O presidente Jair Bolsonaro (PSL) afirmou neste domingo (3) que a aprovação da medida provisória para restringir a cobrança da contribuição sindical exige fiscalização.

Na sexta-feira (1º), Bolsonaro publicou uma MP que exige a autorização expressa do trabalhador para a cobrança da contribuição sindical. A taxa deixou de ser obrigatória após a reforma trabalhista promovida pelo governo Michel Temer (MDB).

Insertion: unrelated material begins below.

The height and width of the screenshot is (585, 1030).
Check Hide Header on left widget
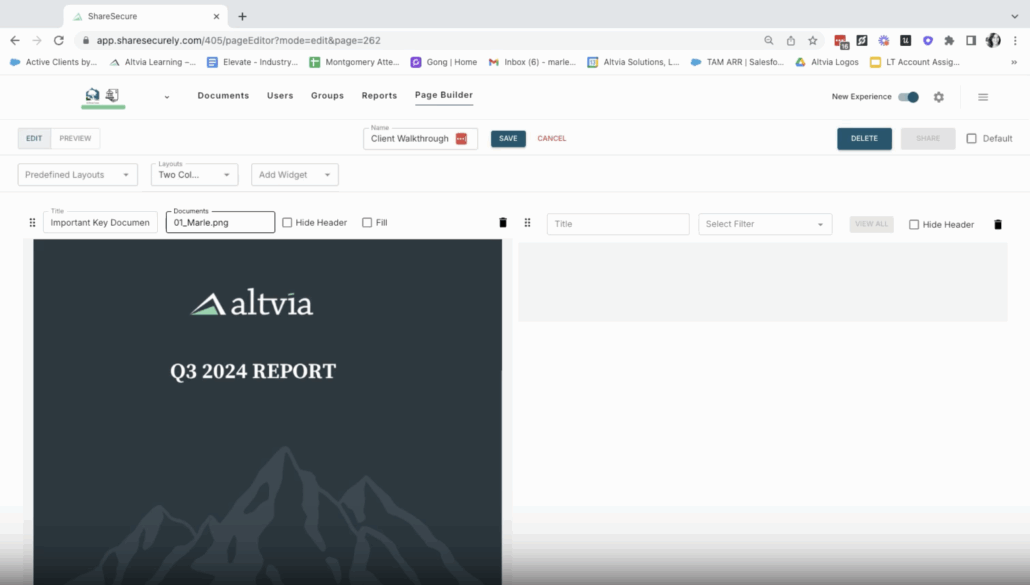click(x=287, y=223)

"Assinamos a MP 873, que tem prazo de 120 dias para ser apreciada pelo Congresso ou perde validade, criando o pagamento de contribuição sindical somente mediante boleto bancário individual do trabalhador, o que não agradou a líderes sindicais", escreveu em sua conta no Twitter.

Jair M. Bolsonaro 
@jairbolsonaro

Assinamos a MP 873 que tem prazo de 120 dias para ser apreciada pelo Congresso ou perde validade, criando o pagamento de contribuição sindical somente mediante boleto bancário individual do trabalhador, o que não agradou a líderes sindicais.

Em seguida, ele traçou cenários para debate do texto no Congresso e disse que é necessária fiscalização. 

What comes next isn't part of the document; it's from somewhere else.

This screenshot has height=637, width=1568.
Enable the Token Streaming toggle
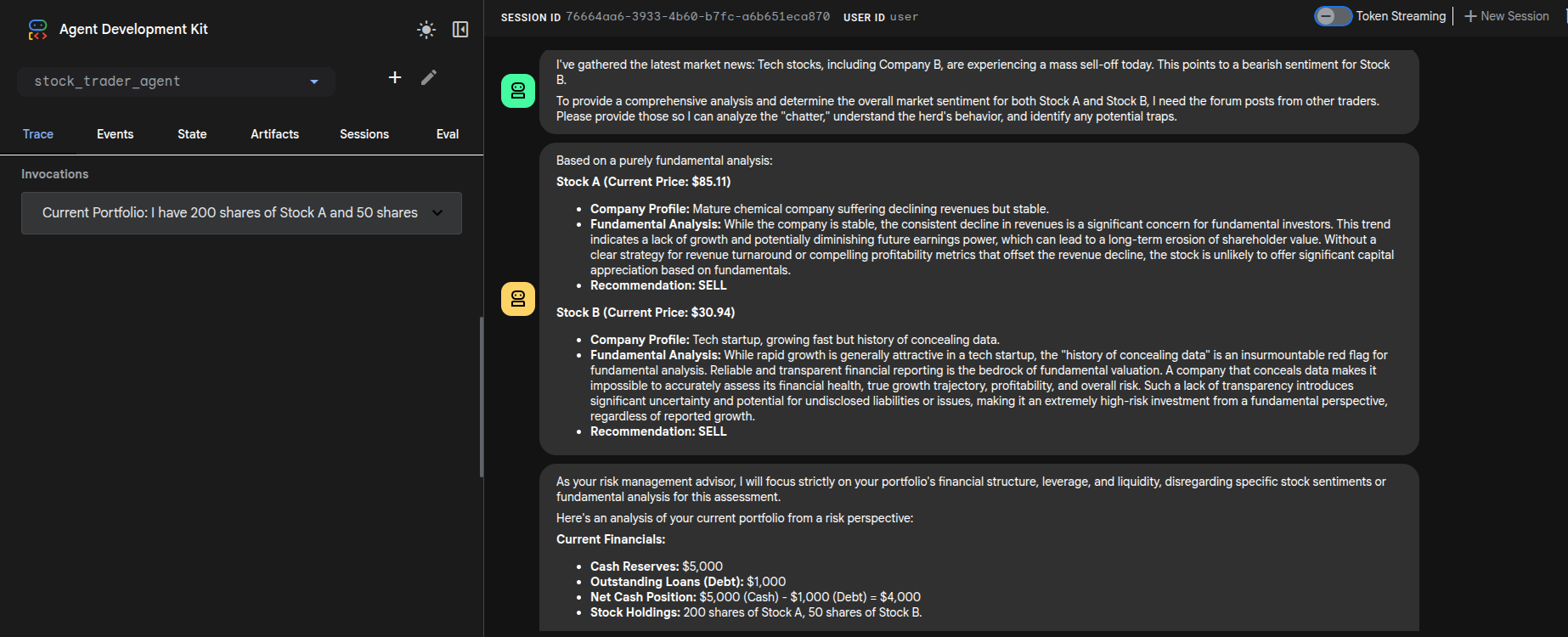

"O Brasil precisa estar atento, pois todo dia é um jogo de xadrez", afirmou.

Pela MP, o pagamento terá que ser via boleto bancário a ser enviado para a residência do empregado ou via guia eletrônica para recolhimento do imposto. A mudança ocorre às vésperas de os trabalhadores escolherem se querem ou não pagar o imposto que financia os sindicatos, o governo Bolsonaro editou uma medida provisória (MP) mudando regras para fazer a contribuição.